Demand for exposure to emerging markets has been on the rise in recent months, and one fund that has captured a lot of that interest is a fixed-income ETF, the iShares JP Morgan USD Emerging Markets Bond ETF (EMB).

So far in 2016, EMB has raked in $4.35 billion in net assets—huge inflows for a fund that has $9.7 billion in total assets today. EMB was the fifth-most-popular ETF in July based on creations, and is ranked among the 10 biggest creations we’ve seen year-to-date.

The fund’s performance has a lot to do with its popularity. Compared to the U.S. stock market and an aggregate bond strategy such as the iShares Core U.S. Aggregate Bond ETF (AGG), EMB has seen impressive gains after being stuck in a sideways rut for most of 2014 and 2015.

But what’s also driving demand for this fund is its attractive yields at a time when most investors are warming up again to emerging markets, looking for the segment to forge a bottom.

According to emerging market expert Mark Dow, founder of Dow Global Advisors, it may be too soon to buy into emerging market equities because growth remains nonexistent in the region, but fixed income is a different story.

“My asset of choice has been emerging market local fixed income,” he recently said. “Emerging markets are going through a version of what we did with the deleveraging process. You don't want to be in the assets that rely on growth.”

“Currencies should probably stabilize; they'll go up and down a little bit, but they're not going to move dramatically,” he added. “And with emerging market local fixed income, you get the carry, and you get the interest, which you're not going to get in the equities.”

What EMB Offers

EMB invests in dollar-denominated emerging market sovereign debt.

It’s not the only fund to do so, but it’s the largest ETF in the segment, with almost $10 billion in total assets—and the most liquid of them all—making it a top pick for ETF traders and investors alike.

EMB is also one of only three funds in this segment that are dollar-denominated—the $800 million Vanguard Emerging Markets Government Bond Index Fund (VWOB) and the $3.8 billion PowerShares Emerging Markets Sovereign Debt Portfolio (PCY) are the other two.

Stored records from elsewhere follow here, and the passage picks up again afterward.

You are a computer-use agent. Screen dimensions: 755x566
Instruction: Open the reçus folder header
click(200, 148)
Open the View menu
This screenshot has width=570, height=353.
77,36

Charts courtesy of StockCharts.com

Because EMB is dollar-denominated, it buffers investors from fluctuations in the local currencies. In theory, that protection can be detrimental to U.S. investors when the dollar strengthens, because it increases the fund’s credit risk since it makes it harder for issuers to service their debt, according to ETF.com Analytics.

But so far this year, the U.S. dollar has declined almost 5%.

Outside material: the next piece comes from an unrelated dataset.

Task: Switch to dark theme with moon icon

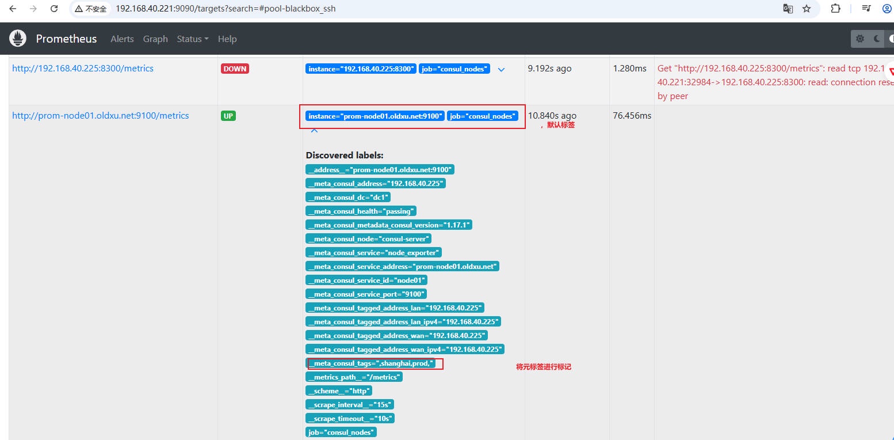Action: pos(877,39)
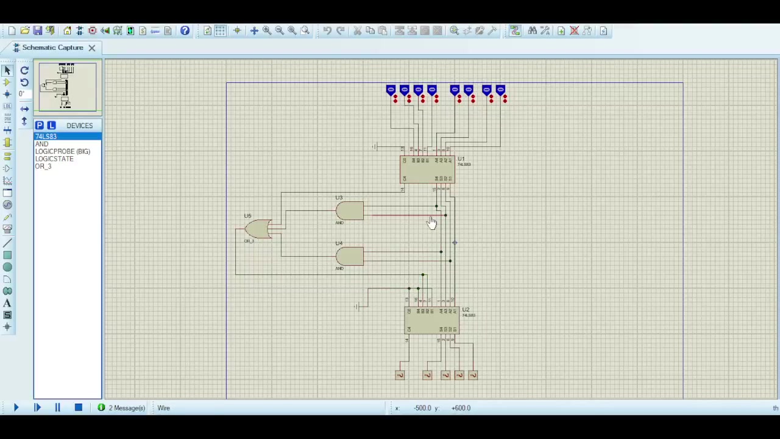Select the 2D text tool

7,303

The fund’s current distribution yield is upward of 5%—more than double the yield of AGG, at 2.1%—and with an equity beta that’s only 0.29—far less volatile than the equity market.

EMB’s biggest country exposures are Mexico, Indonesia and Russia in a portfolio that allocates to more than 30 countries.

EMB isn’t the cheapest ETF to own, carrying a 0.40% expense ratio—more than VWOB’s 0.34% fee and less than PCY’s 0.50%. Still, it remains the favorite this year, raking in $4.3 billion in year-to-date net creations, while VWOB and PCY have gathered $178 million and $751 million, respectively.